Stored data
━━━━━━━━
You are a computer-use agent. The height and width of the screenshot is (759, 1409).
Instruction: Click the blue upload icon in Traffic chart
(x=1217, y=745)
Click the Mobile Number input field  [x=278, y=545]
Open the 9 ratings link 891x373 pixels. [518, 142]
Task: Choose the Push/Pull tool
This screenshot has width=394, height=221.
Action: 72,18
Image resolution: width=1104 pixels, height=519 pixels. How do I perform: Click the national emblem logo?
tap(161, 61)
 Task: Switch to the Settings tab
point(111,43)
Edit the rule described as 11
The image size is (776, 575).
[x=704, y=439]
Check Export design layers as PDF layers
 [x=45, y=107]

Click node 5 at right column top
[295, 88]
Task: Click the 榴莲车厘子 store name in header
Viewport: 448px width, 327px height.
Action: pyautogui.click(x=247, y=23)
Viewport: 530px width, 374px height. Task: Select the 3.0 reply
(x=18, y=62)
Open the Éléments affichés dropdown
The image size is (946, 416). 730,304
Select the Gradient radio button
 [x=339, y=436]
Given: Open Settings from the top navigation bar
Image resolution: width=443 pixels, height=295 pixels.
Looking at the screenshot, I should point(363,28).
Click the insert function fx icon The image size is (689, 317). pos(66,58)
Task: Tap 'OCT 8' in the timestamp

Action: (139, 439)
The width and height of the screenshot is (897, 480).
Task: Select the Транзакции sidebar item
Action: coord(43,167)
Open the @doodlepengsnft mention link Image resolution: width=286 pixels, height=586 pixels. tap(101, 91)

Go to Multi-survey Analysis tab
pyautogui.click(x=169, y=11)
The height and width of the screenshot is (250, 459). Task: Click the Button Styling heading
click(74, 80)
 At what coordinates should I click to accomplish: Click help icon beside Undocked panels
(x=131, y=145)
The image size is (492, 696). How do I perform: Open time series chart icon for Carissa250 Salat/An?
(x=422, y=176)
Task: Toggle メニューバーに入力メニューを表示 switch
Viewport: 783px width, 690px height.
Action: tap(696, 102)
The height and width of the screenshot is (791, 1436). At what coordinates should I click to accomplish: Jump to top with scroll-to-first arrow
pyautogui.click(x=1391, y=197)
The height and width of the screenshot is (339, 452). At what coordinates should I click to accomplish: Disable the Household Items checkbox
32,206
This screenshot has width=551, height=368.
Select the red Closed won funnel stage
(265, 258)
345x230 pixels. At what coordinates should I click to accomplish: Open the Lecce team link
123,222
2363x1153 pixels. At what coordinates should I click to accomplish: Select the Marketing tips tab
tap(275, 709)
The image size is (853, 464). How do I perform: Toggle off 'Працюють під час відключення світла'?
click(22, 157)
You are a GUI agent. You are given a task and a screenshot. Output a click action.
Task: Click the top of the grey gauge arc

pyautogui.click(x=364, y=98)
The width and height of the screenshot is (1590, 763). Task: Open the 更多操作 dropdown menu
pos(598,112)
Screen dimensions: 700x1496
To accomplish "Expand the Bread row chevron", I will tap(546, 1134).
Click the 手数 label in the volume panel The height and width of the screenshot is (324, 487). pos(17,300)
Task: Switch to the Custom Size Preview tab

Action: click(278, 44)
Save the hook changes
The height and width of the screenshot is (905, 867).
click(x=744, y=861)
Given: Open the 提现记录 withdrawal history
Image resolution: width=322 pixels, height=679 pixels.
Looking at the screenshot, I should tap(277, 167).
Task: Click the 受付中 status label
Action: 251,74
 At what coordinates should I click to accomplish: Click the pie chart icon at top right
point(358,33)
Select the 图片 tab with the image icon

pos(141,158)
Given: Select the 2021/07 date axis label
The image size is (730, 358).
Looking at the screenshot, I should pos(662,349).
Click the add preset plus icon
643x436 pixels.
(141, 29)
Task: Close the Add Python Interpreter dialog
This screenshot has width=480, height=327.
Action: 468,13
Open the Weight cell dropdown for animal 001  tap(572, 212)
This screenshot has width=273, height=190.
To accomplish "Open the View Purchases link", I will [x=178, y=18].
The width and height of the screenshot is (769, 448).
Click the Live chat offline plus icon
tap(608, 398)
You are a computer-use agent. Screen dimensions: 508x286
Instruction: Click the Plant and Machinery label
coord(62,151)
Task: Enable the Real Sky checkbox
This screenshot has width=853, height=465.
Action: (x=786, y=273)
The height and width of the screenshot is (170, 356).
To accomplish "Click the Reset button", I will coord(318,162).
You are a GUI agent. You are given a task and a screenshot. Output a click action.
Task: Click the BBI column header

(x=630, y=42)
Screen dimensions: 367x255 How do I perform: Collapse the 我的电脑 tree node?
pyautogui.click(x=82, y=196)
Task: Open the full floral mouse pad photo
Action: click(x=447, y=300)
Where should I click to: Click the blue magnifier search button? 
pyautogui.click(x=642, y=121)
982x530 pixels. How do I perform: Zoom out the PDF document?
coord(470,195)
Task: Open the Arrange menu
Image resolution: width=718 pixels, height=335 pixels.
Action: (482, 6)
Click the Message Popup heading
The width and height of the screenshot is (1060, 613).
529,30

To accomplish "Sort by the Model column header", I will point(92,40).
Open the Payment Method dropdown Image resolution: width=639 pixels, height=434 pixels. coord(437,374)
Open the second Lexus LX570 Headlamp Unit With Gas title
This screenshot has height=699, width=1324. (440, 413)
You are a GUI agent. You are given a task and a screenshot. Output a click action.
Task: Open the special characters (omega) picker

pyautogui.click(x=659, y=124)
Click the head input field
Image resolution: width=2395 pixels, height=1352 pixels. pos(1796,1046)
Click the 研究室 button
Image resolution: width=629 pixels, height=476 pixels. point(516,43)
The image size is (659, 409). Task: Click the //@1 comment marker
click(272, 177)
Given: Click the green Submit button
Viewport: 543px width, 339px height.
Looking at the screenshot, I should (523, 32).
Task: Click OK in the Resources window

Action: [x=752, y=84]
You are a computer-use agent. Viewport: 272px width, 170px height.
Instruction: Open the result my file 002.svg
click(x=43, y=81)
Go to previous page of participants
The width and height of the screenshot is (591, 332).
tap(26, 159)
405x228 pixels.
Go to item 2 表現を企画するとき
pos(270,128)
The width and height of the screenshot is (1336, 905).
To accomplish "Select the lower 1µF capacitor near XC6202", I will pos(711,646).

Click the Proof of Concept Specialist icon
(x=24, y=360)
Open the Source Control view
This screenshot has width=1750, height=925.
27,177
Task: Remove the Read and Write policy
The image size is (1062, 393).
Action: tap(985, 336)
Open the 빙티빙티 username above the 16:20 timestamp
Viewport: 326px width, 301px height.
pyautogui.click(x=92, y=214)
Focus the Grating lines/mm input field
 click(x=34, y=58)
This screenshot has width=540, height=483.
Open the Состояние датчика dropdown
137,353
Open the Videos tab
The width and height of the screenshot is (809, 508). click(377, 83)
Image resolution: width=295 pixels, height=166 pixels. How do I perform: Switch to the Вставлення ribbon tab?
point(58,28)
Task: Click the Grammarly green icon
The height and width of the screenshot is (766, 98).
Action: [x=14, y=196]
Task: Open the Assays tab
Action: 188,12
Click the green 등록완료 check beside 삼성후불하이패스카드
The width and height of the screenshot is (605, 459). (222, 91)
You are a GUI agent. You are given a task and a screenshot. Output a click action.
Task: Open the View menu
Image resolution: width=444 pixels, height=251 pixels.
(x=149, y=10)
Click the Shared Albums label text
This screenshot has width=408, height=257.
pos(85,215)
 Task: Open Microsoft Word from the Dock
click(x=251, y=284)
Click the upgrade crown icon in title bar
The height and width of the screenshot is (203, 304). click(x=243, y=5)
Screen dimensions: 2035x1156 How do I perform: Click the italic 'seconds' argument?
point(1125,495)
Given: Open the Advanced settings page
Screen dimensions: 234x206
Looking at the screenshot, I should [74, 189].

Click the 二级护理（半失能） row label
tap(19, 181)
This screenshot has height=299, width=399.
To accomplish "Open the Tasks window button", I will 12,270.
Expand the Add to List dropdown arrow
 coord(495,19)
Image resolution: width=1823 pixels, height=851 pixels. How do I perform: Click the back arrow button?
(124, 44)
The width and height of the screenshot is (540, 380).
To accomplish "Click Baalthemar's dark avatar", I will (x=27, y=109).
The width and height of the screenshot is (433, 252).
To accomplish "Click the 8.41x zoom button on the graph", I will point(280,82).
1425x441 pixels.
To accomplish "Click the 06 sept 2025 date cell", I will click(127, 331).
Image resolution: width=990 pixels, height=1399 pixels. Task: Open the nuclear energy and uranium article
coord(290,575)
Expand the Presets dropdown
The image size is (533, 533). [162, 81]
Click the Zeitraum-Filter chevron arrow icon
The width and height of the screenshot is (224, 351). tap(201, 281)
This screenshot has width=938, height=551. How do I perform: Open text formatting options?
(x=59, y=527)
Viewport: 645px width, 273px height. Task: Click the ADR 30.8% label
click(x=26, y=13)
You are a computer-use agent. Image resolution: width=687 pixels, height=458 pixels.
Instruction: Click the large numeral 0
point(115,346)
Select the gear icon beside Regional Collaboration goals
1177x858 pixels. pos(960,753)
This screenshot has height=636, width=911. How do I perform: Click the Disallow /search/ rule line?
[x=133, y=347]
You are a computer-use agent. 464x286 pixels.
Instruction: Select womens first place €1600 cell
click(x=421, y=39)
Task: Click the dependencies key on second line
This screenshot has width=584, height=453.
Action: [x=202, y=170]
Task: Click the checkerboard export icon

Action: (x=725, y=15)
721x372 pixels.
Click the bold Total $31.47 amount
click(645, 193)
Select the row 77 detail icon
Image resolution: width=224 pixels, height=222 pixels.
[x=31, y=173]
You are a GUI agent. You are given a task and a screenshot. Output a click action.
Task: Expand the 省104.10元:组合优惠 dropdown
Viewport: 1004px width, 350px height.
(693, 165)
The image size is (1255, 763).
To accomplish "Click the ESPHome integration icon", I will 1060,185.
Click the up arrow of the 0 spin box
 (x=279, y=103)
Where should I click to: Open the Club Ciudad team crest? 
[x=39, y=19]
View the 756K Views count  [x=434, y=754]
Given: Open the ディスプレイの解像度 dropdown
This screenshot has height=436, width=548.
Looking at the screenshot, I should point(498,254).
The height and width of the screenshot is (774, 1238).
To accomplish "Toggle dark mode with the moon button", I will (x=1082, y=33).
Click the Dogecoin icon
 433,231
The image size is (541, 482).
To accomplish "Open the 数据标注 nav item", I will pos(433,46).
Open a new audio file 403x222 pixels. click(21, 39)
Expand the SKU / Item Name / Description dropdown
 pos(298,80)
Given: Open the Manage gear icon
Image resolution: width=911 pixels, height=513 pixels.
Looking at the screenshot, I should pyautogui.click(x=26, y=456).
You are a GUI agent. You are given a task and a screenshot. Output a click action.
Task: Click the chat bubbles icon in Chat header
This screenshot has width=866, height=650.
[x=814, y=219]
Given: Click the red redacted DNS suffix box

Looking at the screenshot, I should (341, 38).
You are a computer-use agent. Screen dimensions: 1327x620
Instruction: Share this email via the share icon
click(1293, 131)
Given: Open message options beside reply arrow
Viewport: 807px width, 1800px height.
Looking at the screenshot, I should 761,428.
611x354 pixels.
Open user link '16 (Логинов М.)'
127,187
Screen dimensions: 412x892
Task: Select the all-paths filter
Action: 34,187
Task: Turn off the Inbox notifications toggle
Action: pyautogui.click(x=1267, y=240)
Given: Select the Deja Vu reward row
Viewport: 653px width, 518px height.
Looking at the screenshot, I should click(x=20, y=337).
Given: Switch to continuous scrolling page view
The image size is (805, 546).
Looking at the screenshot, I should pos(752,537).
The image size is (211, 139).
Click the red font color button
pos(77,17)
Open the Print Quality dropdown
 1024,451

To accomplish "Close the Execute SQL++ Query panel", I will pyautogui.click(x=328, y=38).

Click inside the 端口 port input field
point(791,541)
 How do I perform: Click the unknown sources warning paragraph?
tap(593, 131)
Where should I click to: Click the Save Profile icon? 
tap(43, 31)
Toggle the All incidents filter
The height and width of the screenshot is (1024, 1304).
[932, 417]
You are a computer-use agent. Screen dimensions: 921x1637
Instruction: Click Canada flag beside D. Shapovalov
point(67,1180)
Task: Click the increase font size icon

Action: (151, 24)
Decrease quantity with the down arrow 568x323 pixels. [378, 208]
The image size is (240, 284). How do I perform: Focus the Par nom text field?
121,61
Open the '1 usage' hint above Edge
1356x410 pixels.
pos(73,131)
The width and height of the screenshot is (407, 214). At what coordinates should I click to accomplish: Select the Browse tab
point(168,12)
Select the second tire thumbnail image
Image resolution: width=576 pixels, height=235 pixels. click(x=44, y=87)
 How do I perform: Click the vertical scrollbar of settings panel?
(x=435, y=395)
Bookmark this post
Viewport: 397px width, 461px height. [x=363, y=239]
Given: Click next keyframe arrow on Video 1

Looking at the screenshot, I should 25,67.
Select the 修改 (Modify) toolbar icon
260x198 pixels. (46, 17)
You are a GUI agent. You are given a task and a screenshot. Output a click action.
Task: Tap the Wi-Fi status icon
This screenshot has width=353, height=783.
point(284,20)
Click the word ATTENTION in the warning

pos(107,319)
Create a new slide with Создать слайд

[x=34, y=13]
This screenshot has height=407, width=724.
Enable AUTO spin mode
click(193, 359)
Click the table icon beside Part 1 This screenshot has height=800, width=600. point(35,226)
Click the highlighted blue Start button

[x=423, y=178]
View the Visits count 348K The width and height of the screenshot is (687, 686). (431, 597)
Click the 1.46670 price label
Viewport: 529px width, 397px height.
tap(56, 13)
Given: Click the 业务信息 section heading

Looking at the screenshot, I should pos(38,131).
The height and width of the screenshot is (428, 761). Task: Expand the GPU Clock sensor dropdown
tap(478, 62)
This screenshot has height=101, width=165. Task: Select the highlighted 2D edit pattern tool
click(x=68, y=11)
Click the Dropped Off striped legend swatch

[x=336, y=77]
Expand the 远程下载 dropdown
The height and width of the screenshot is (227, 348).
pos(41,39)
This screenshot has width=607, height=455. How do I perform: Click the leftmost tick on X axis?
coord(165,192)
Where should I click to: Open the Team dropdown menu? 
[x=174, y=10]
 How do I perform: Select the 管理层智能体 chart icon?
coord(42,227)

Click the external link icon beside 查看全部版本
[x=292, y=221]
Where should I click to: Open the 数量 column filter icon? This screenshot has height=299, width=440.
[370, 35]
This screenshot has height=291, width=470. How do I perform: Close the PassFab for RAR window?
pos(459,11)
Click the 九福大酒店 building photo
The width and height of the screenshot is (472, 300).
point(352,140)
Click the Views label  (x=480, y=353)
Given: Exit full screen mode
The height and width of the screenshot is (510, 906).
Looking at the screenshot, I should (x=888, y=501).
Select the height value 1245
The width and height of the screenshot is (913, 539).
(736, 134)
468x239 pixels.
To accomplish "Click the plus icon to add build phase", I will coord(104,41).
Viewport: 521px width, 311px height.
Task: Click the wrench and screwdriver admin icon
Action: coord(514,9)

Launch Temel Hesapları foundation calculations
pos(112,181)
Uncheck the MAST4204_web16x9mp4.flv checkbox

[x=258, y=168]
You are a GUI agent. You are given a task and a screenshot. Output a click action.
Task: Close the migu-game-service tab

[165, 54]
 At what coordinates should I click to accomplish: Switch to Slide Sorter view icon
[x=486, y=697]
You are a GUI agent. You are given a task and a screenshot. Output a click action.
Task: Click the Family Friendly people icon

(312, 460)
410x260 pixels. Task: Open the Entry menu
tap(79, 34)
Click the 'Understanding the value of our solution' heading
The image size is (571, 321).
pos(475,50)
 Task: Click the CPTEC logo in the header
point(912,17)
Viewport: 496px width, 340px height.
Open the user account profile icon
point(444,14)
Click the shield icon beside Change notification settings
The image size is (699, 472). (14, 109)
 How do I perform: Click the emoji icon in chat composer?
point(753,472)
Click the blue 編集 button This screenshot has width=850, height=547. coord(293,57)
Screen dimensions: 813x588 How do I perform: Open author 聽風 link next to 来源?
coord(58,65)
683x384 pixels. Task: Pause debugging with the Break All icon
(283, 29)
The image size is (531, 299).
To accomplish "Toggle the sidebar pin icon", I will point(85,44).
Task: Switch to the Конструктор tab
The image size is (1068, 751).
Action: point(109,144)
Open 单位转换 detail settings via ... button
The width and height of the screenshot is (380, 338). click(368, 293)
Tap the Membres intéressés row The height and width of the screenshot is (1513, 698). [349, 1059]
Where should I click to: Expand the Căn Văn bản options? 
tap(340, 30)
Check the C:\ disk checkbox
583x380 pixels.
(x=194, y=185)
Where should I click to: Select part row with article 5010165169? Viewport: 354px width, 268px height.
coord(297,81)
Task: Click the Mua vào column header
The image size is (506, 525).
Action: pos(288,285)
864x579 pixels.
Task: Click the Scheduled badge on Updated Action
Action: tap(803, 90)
━━━━━━━━
For each line of the data that has the word "value", report that line.

Select the height value 1245
Click the 'Understanding the value of our solution' heading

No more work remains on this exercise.